Un pays derrière vous

Une victoire en terres irlandaises pour annoncer la couleur. Une défaite dans une lutte acharnée face à une sélection Portugaise grandement favorite. Et un succès pour réussir son baptême dans le clinquant nouveau Stade de Luxembourg. Le bilan jusque maintenant des Roud Léiwen pourrait presque être qualifié de sans faute. Et permet, quand bien même le sélectionneur Luc Holtz appelle au pragmatisme, de croire en un immense exploit.

Après tout, le classement légitime les rêves de grandeur qui porte à l’heure actuelle toute la population du Grand-Duché. Si le Portugal, sorti vainqueur dans les tout derniers instants de son clash face à l’Irlande, semble bien loin, la Serbie elle, pointe à seulement une longueur d’avance. Et, sur les coups de 18h aujourd’hui, Gerson Rodrigues et ses coéquipiers vont affronter la sélection des Balkans, qui pourra compter sur le soutien de ses supporters.
Ne nous méprenons pas : évidemment, il y a encore un écart en termes de prestige, talent et expérience entre la Serbie et le Luxembourg. Deux victoires en trois rencontres ne sont pas suffisantes pour nous aveugler face à la réalité du monde du football. Mais les progrès de ces dernières années de la sélection, conjugués à un esprit de plus en plus conquérant et décomplexé nous donnent aujourd’hui un droit précieux, presque nouveau au Grand-Duché : celui de croire en l’impossible.
Pour cela, il faudra réussir une partition parfaite. Si l’Azerbaïdjan, vaincu mercredi passé était un adversaire assurément plus modeste, la première heure de jeu de la sélection se doit d’être prise comme exemple. Avec un jeu porté vers l’avant, particulièrement collectif, et dans lequel tous et chacun faisaient les efforts et replis défensifs nécessaires, les Roud Léiwen ont réussi à plier l’adversaire malgré quelques frayeurs en fin de match. C’est donc sur ses bases que Luc Holtz doit s’appuyer pour accrocher quelque chose de ce match. L’abnégation et le désir de sortir de l’anonymat semblent porter un groupe certes jeune, mais dorénavant habitué à jouer ensemble depuis quelques années. Et les résultats, en amélioration constante ces dernières années sont la preuve que le travail effectué par le sélectionneur depuis de nombreuses années portent ses fruits. Nous ne doutons pas un instant que ce dernier, bien qu’évidemment réservé lors de la conférence de presse envisage forcément dans un coin de tête le scénario parfait.
Les derniers affrontements face à la Serbie ont prouvé que les Lions Rouges pouvaient faire mal à leur adversaire.
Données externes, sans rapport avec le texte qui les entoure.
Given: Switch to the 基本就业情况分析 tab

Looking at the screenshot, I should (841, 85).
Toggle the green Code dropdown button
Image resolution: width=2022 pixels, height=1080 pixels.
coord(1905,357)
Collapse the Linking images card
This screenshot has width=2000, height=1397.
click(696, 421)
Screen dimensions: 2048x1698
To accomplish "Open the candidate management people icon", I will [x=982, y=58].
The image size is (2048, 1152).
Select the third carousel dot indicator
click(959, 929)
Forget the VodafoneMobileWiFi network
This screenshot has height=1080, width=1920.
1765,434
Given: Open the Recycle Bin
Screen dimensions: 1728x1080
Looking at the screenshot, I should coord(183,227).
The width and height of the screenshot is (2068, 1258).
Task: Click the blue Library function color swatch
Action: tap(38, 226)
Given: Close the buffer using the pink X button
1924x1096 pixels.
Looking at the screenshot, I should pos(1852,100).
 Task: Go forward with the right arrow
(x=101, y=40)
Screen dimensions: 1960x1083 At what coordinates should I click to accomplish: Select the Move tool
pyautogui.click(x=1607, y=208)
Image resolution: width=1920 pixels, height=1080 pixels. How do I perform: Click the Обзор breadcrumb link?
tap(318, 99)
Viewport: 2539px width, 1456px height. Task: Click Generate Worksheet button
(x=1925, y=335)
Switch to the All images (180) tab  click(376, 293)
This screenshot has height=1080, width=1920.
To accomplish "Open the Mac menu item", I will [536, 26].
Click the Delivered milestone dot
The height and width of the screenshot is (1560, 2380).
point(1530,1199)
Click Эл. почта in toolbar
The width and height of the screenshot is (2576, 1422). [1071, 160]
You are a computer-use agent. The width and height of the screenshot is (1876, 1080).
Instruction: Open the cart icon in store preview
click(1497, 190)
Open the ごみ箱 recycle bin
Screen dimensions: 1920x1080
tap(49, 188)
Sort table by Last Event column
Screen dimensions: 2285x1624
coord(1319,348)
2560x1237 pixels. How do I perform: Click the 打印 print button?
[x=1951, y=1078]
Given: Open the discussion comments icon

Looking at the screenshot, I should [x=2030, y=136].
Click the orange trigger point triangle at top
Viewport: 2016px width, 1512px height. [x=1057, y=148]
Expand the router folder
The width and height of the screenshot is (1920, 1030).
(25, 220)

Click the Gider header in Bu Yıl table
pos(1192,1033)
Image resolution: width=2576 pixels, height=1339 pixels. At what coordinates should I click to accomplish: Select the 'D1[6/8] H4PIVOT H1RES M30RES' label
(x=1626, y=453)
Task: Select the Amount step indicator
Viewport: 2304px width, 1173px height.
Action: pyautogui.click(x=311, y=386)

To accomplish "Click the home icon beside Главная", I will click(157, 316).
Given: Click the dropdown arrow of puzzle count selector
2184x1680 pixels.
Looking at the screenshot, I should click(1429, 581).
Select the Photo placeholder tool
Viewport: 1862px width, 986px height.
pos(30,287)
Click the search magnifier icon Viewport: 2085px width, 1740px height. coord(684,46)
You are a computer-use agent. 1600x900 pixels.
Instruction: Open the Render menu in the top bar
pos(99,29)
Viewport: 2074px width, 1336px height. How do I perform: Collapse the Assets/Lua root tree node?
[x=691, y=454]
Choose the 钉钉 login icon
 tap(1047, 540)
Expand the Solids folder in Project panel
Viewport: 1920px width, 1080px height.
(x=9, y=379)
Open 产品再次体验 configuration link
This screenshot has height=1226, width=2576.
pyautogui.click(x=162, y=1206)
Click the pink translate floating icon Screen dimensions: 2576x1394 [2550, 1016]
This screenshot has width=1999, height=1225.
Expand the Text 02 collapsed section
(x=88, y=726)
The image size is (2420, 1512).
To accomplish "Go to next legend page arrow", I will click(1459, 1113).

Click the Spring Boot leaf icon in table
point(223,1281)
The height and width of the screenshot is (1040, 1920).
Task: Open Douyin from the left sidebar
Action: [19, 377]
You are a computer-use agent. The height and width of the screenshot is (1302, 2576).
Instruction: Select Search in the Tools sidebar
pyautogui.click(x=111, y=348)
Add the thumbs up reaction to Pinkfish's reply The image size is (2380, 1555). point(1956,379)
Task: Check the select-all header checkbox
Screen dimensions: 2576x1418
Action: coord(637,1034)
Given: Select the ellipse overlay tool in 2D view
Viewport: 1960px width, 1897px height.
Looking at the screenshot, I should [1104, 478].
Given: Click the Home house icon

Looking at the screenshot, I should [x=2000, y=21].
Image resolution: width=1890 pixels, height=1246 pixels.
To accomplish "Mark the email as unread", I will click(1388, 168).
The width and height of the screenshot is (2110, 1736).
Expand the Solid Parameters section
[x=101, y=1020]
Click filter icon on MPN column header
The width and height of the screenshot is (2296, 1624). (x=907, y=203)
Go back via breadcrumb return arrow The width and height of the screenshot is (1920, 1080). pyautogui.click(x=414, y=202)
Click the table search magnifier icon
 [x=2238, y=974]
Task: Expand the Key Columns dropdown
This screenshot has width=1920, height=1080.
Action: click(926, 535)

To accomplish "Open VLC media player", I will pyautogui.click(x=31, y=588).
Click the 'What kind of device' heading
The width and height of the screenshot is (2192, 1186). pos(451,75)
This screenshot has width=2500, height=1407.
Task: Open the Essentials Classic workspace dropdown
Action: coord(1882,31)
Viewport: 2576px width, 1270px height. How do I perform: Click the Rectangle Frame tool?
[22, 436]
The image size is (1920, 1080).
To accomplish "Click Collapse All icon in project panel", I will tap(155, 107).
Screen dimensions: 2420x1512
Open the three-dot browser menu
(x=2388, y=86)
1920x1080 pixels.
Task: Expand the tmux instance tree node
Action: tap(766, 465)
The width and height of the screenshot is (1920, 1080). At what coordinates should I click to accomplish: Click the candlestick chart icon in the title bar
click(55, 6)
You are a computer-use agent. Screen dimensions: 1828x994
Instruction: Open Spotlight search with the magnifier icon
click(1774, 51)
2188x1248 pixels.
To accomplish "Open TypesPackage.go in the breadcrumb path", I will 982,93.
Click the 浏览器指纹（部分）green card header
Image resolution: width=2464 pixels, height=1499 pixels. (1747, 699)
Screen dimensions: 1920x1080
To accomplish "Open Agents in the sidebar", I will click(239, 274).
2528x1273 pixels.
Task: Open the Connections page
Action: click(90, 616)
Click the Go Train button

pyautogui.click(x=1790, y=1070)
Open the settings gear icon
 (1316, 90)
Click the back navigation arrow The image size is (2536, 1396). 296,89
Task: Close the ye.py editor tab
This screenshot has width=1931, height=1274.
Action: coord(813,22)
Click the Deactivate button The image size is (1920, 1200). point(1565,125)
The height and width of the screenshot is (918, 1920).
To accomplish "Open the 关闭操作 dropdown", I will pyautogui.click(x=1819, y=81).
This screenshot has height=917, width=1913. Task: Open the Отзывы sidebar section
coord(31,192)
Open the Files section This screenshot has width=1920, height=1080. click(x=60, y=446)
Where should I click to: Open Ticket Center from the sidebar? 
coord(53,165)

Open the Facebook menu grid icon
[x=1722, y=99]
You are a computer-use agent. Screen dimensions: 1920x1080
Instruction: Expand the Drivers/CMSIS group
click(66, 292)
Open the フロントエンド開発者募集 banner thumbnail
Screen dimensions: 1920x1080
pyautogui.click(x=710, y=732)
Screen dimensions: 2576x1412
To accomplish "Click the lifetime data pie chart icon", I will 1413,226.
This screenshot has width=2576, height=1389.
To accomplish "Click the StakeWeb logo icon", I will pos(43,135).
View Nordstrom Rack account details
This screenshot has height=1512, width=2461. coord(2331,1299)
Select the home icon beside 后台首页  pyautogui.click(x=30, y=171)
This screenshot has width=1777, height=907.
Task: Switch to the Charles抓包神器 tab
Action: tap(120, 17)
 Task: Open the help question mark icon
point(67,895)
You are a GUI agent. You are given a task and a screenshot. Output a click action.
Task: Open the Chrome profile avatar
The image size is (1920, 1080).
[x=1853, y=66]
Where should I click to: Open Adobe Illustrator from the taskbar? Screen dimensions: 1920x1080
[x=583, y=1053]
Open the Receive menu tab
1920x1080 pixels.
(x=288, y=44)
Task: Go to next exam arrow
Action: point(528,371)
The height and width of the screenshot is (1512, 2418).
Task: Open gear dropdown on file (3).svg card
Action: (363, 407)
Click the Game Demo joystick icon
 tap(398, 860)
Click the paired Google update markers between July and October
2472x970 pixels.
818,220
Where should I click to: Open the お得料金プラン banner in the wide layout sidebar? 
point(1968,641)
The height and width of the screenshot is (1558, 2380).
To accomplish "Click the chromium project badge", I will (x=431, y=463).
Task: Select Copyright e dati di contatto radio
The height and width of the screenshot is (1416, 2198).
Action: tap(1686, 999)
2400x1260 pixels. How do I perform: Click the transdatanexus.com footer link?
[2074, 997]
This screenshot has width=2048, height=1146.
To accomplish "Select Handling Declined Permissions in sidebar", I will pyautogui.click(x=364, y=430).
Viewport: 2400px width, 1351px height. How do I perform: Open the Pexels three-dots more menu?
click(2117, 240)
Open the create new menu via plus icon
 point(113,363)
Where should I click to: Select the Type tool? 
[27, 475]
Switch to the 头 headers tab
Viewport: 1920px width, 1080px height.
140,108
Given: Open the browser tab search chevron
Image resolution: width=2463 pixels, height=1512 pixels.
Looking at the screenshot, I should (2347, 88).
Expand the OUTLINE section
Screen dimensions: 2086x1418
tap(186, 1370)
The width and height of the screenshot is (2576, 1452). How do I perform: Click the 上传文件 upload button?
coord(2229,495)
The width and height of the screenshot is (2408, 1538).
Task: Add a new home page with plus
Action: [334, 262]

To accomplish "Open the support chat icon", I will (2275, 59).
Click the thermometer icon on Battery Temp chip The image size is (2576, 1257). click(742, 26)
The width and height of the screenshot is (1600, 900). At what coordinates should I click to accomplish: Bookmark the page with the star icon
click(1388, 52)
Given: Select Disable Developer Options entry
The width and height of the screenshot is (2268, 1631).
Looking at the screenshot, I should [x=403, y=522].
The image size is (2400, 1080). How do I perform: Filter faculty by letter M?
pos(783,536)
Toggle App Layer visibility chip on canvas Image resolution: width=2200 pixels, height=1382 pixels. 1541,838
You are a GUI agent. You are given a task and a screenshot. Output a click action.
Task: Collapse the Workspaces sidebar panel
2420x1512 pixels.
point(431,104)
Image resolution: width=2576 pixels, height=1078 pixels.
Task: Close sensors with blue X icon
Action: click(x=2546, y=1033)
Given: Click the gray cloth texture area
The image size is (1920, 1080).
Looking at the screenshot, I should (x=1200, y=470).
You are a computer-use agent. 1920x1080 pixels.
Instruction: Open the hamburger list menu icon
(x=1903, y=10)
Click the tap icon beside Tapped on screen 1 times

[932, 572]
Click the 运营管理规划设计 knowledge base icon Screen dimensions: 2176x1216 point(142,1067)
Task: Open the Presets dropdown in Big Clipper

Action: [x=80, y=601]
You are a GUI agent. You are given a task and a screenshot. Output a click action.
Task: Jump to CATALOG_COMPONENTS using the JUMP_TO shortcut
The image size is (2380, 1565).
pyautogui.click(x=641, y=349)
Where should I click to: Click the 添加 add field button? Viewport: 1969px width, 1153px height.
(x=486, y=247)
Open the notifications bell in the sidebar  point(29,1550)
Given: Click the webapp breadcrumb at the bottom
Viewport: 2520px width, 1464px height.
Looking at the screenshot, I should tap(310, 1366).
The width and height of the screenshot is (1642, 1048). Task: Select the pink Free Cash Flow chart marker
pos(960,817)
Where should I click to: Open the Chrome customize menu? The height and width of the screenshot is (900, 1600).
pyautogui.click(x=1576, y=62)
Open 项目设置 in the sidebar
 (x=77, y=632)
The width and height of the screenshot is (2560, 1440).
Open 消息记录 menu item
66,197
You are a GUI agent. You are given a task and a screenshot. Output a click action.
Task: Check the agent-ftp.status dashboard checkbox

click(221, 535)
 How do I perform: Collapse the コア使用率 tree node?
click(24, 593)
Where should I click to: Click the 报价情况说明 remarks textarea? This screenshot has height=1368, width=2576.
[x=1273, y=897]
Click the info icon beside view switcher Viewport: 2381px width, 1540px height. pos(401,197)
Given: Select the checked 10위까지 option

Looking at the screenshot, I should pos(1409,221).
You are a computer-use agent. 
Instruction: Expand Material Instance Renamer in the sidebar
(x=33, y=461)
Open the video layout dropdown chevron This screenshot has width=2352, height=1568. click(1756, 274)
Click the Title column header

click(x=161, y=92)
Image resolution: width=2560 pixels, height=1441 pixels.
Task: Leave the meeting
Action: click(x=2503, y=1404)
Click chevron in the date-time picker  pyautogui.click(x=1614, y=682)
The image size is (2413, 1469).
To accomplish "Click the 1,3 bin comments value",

Et, si le dernier clash entre les deux sélections a eu lieu il y a maintenant deux ans, la délégation luxembourgeoise a elle grandi, et mûri. Et a surtout pris conscience de ses forces et de sa capacité à regarder l’adversaire droit dans les yeux. Un constat criant lors de la rencontre face à l’Irlande où, meilleurs durant l’intégralité de la rencontre, les joueurs étaient allés chercher au forceps et sur une frappe de mule de Gerson une victoire inoubliable. Et, si le match s’était finalement achevé sur une défaite, n’oublions pas que durant 70 minutes durant, le résultat entre le Luxembourg et le Portugal champion d’Europe en titre demeurait incertain.
Ajoutons à cela que le classement permet de considérer qu’un résultat nul serait là aussi une bonne affaire, et voici donc les Roud Léiwen dans une situation intéressant. Ainsi, au coup d’envoi, fort de son bon début de campagne, le onze titulaire pourra se permettre de piéger un adversaire qui, à domicile, ne peut imaginer autre alternative que la victoire. Et oui, l’avantage du terrain sera en faveur de la Serbie. Et oui, les Tadic, Milinkovic-Savic, Luka Jovic et autre Mitrovic jouent tous dans des clubs du plus haut niveau. Et oui, les joueurs hôtes pourront compter sur le soutien de leurs supporters, réputés pour offrir des ambiances particulièrement chaudes. Mais les Roud Léiwen doivent savoir qu’au vu des résultats récents, de l’ambition et le courage affichés sur le terrain, et l’opportunité historique qui se présent à eux, ce n’est pas 10, 15 ou 20 000 spectateurs derrière eux : c’est tout simplement 600 000 personnes qui vont soutenir l’équipe nationale.